O que valoriza ou desvaloriza uma terra agrícola
Nem todo hectare de terra agrícola vale o mesmo — mesmo dentro da mesma região. Os fatores que mais impactam o valor são: a textura do solo (argiloso vale mais que arenoso, por reter mais água e nutrientes), a topografia (áreas planas ou suavemente onduladas valem mais que áreas acidentadas, por permitir mecanização total), a disponibilidade hídrica (acesso a curso d'água para irrigação adiciona 20 a 40% ao valor), a regularidade fundiária (imóvel com escritura, CAR e licença ambiental em dia vale significativamente mais que terra com passivo documental) e a infraestrutura instalada (benfeitorias, armazéns, casas de funcionário e energia elétrica adicionam valor diretamente mensurável).
Imóveis com passivo ambiental — área desmatada sem autorização, APP degradada não recuperada — sofrem desconto de 15 a 35% e têm dificuldade de financiamento.

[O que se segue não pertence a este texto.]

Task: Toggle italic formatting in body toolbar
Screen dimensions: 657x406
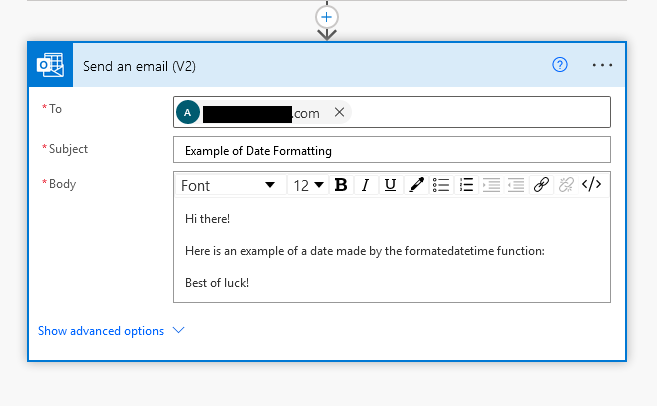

Compradores institucionais (fundos de investimento em terra, tradings) exigem regularidade ambiental total como condição de aquisição.
Terra boa com documentação ruim vale muito menos que terra boa com documentação limpa. Regularizar o imóvel antes de vender é o investimento de maior retorno no mercado de terras.
Como financiar a compra de terra agrícola
O crédito fundiário é a principal linha de financiamento para aquisição de imóveis rurais no Brasil. O Banco da Terra e o Nossa Terra oferecem crédito para agricultores familiares com taxas subsidiadas e prazo de até 25 anos. Para médios e grandes produtores, o crédito fundiário convencional do Banco do Brasil e do Banco Bradesco financia até 70% do valor do imóvel com garantia hipotecária, taxa de 10 a 12% ao ano e prazo de 15 a 20 anos.
Fundos de investimento em terra agrícola — como os FIAGROs (Fundos de Investimento nas Cadeias Agropecuárias) — são uma alternativa para quem quer exposição ao mercado de terras sem comprar diretamente. Em 2026, há mais de 15 FIAGROs listados na B3, com foco em terras de diferentes regiões e perfis de risco, pagando dividendos semestrais oriundos dos contratos de arrendamento das terras do portfólio.
Perspectivas para o mercado de terras em 2026 e 2027
O mercado de terras agrícolas em 2026 mantém a tendência de valorização, mas em ritmo menor que os anos de euforia 2020-2022. A alta das taxas de juros reduziu o apetite especulativo por ativos ilíquidos como terra, e a queda das margens das commodities em relação ao pico de 2022 reduziu a disposição de produtores de pagar prêmios elevados por expansão de área.
Fundos soberanos estrangeiros e empresas globais de alimentos seguem comprando terras brasileiras — movimento que gera debate político mas sustenta a demanda. A regularização do mercado por meio da restrição de compra por estrangeiros, prevista em legislação em tramitação no Congresso, pode reduzir parte dessa demanda institucional externa nos próximos anos.